Exercise requirements: Can you reproduce the entries starting at the line containing "I will coord(193,233)." and ending at the line containing "click(x=503, y=46)", both included, leaving each request unchanged but scaling every coordinate in the answers by 2.15 and rounding to whole numbers with halves rounded up?

Start of Given data

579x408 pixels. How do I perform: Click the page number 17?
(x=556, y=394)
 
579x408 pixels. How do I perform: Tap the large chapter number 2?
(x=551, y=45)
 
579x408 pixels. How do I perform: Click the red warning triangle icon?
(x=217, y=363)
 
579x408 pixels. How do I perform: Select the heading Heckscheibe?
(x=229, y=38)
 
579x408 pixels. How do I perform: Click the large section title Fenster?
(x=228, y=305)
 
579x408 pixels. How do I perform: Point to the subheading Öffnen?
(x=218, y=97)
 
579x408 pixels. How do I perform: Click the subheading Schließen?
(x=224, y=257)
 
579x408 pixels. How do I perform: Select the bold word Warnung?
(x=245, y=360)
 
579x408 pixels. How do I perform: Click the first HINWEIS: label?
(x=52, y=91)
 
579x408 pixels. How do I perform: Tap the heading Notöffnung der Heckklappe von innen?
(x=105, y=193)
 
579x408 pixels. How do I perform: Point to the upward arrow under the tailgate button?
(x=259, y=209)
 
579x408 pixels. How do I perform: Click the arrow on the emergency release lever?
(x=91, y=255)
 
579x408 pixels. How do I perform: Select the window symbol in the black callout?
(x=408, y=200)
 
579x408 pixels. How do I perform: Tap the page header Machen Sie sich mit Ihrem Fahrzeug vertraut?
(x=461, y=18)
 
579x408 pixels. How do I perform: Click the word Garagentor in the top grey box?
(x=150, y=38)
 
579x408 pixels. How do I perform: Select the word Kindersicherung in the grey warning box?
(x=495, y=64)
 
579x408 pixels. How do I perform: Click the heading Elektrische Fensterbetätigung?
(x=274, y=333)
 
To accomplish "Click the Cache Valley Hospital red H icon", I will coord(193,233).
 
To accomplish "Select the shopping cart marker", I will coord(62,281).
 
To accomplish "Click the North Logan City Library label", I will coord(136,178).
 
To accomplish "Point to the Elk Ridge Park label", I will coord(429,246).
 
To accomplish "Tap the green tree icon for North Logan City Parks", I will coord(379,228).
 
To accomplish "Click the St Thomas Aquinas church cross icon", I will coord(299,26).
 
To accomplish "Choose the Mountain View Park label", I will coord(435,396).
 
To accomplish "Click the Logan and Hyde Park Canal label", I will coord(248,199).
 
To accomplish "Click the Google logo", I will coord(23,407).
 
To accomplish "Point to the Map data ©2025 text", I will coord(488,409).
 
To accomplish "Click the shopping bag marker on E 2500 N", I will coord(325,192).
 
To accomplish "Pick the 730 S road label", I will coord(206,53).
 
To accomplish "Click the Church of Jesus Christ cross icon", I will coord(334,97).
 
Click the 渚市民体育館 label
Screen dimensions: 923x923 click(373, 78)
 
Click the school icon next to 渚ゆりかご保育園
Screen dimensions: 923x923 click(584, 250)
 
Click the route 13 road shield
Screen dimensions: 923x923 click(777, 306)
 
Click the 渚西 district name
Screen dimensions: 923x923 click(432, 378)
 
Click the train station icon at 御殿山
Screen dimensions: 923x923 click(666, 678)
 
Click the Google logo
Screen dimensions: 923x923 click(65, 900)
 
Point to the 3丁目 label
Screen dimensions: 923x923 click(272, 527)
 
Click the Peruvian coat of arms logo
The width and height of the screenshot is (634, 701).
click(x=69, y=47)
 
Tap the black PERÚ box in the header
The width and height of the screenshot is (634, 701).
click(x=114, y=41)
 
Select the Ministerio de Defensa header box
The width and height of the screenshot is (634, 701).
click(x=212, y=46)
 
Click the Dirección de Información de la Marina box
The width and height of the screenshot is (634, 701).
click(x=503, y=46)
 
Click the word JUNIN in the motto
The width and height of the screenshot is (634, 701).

End of Given data

Result of the exercise:
To accomplish "Click the Cache Valley Hospital red H icon", I will coord(415,501).
 
To accomplish "Select the shopping cart marker", I will coord(133,604).
 
To accomplish "Click the North Logan City Library label", I will coord(292,383).
 
To accomplish "Point to the Elk Ridge Park label", I will coord(922,529).
 
To accomplish "Tap the green tree icon for North Logan City Parks", I will coord(815,490).
 
To accomplish "Click the St Thomas Aquinas church cross icon", I will coord(643,56).
 
To accomplish "Choose the Mountain View Park label", I will coord(935,851).
 
To accomplish "Click the Logan and Hyde Park Canal label", I will coord(533,428).
 
To accomplish "Click the Google logo", I will coord(49,875).
 
To accomplish "Point to the Map data ©2025 text", I will coord(1049,879).
 
To accomplish "Click the shopping bag marker on E 2500 N", I will coord(699,413).
 
To accomplish "Pick the 730 S road label", I will coord(443,114).
 
To accomplish "Click the Church of Jesus Christ cross icon", I will coord(718,209).
 
Click the 渚市民体育館 label
Screen dimensions: 923x923 click(802, 168)
 
Click the school icon next to 渚ゆりかご保育園
Screen dimensions: 923x923 click(1256, 538)
 
Click the route 13 road shield
Screen dimensions: 923x923 click(1671, 658)
 
Click the 渚西 district name
Screen dimensions: 923x923 click(929, 813)
 
Click the train station icon at 御殿山
Screen dimensions: 923x923 click(1432, 1458)
 
Click the Google logo
Screen dimensions: 923x923 click(140, 1935)
 
Point to the 3丁目 label
Screen dimensions: 923x923 click(585, 1133)
 
Click the Peruvian coat of arms logo
The width and height of the screenshot is (634, 701).
click(x=148, y=101)
 
Tap the black PERÚ box in the header
The width and height of the screenshot is (634, 701).
click(x=245, y=88)
 
Select the Ministerio de Defensa header box
The width and height of the screenshot is (634, 701).
click(x=456, y=99)
 
Click the Dirección de Información de la Marina box
The width and height of the screenshot is (634, 701).
click(x=1081, y=99)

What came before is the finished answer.